Anyway, I finessed my level 3 PT course yesterday and am emerging back into the normal world of not getting up at 5:30 and not spending my whole day in a gym. It's been an interesting experience to say the least.
Now just to be absolutely clear again, this is not a career change. I have not left the ministry as many seem to think. What I am doing is exploring pathways that will allow me to be self-supporting while serving the mission of God. If someone came along and offered to cover the costs of a basic stipend I wouldn't say no, but I think I'd do it on the understanding that I would continue to pursue my studies while seeking to learn how to be missional in my community. Not because I like to be awkward, but because I think there is a need to find new ways of expressing leadership without having to add more and more paid staff to an organisation. I do not believe that the mission of God is a business that needs to be managed. It is an adventure that needs to be explored.
Because I am no longer in pastoral charge of a church or in some other form of denominationally recognised ministry, I have to take a leave of absence. I understand this, but it rankles with me. For the last four weeks I've spent my day with a great bunch of people who wouldn't normally cross my path or me theirs. We've sat together, learnt together, exercised and stretched together. We've laughed and shared stories, measured each others body fat, and debated the use of supplements (generally speaking, don't waste you money, just buy better quality food!)

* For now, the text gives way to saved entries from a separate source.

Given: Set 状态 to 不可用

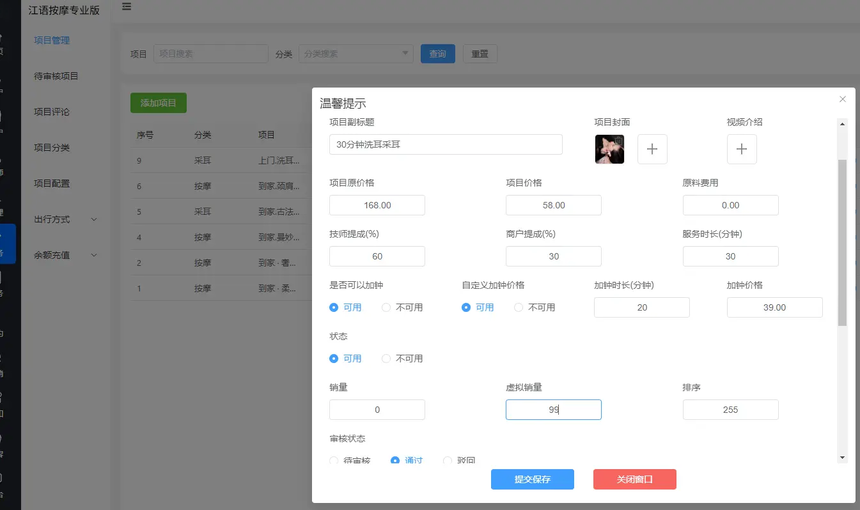Looking at the screenshot, I should click(387, 358).
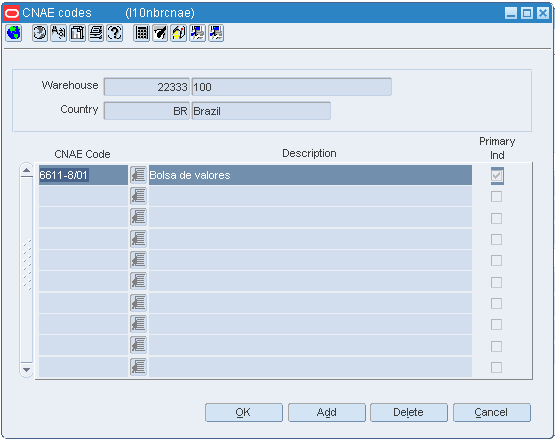Toggle Primary Ind for Bolsa de valores

click(497, 175)
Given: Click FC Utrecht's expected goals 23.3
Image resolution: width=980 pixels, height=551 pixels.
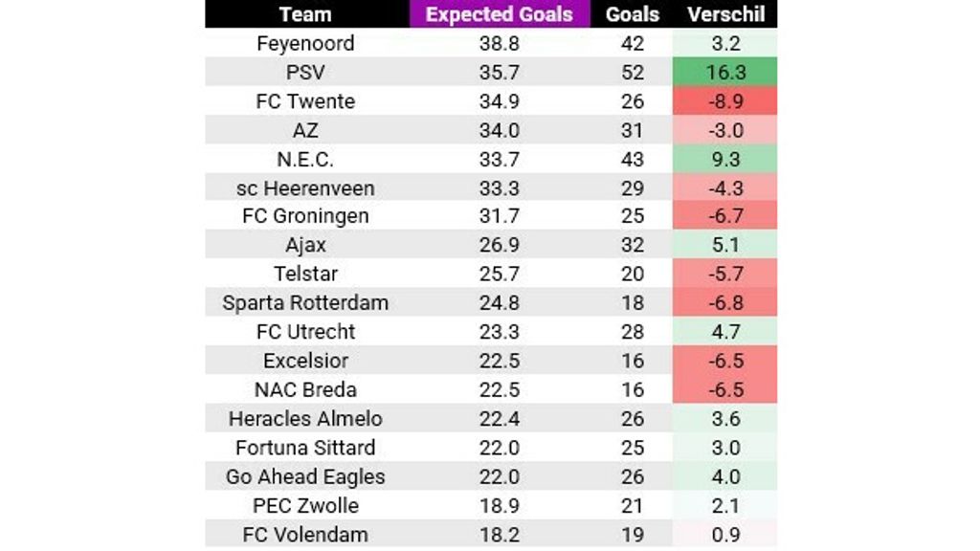Looking at the screenshot, I should (x=500, y=332).
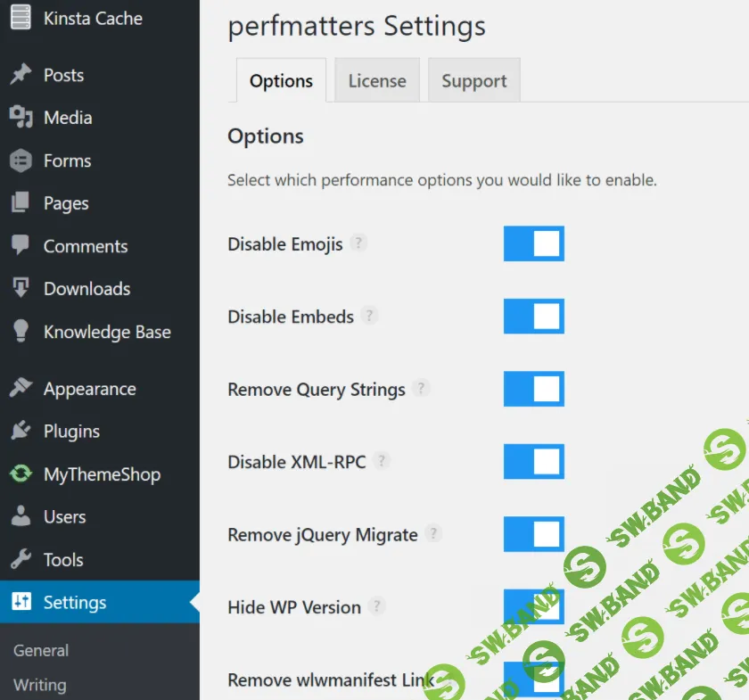Go to Writing settings submenu
Screen dimensions: 749x700
point(40,685)
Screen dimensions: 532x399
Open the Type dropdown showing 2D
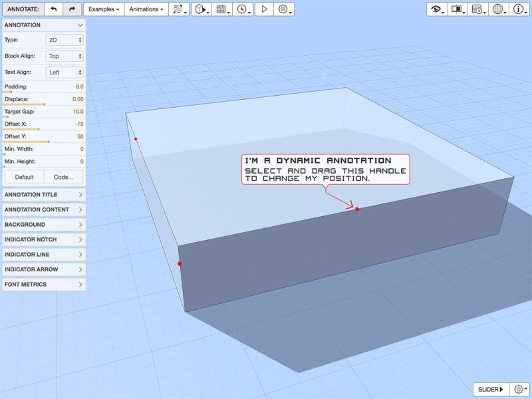(64, 40)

Throughout all that time I've tried as best I can to not be overzealous and preach but rather simply be there amongst them answering whatever questions someone has for me, and there have been a few. I feel more engaged in real ministry even though I feel totally inadequate for the task. If that's what leaving the ministry means, then I'm glad I've left, although of course I haven't!

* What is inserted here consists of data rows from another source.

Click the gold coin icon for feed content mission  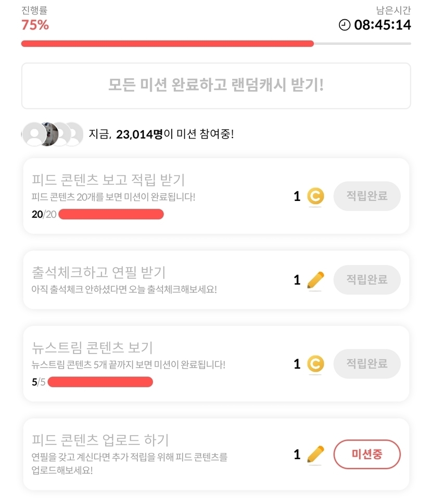click(315, 196)

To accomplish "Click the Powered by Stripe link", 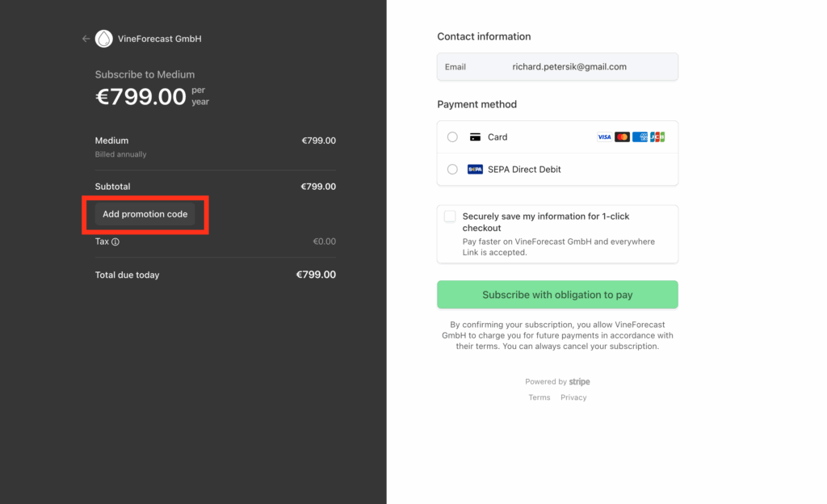I will [x=557, y=382].
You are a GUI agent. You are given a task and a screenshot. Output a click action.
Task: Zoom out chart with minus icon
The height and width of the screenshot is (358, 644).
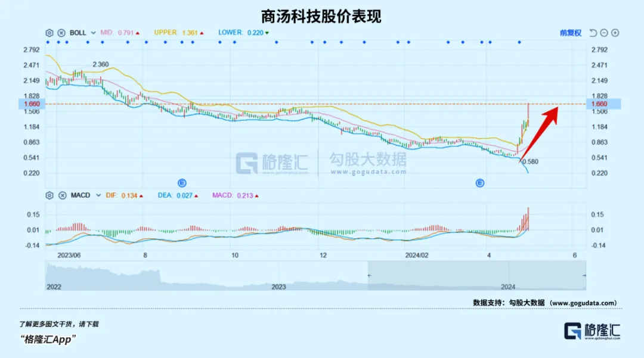(604, 33)
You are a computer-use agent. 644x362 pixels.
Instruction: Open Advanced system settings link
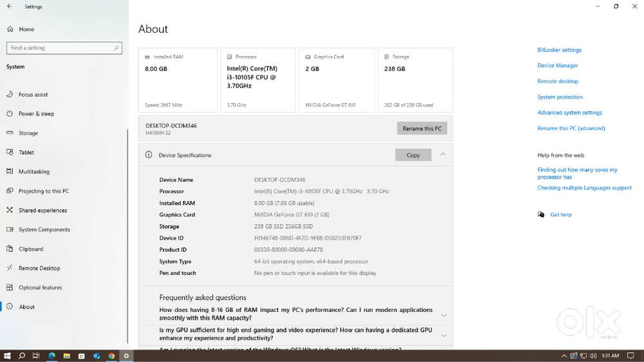click(569, 113)
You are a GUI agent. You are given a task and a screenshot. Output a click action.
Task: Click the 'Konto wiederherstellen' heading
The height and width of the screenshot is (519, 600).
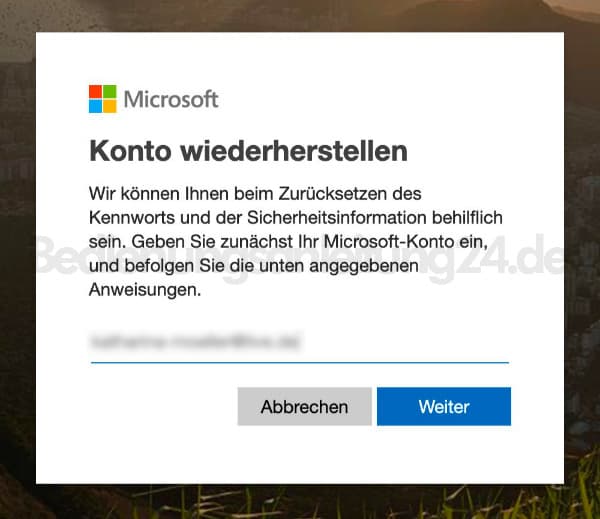[248, 152]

Time to leave that one alone I think. I must write to the ministry department in the next week or so and share my thoughts with them. I'm sure they understand more than we credit them, but the no-man's land feeling doesn't help.
Back to PT-ing. I'll write another blog post about how learning about exercise has helped me reflect on discipleship. Perhaps Paul was onto a good illustration when he talked about athletes preparing themselves. Perhaps we need functional discipleship in the same way we need functional fitness!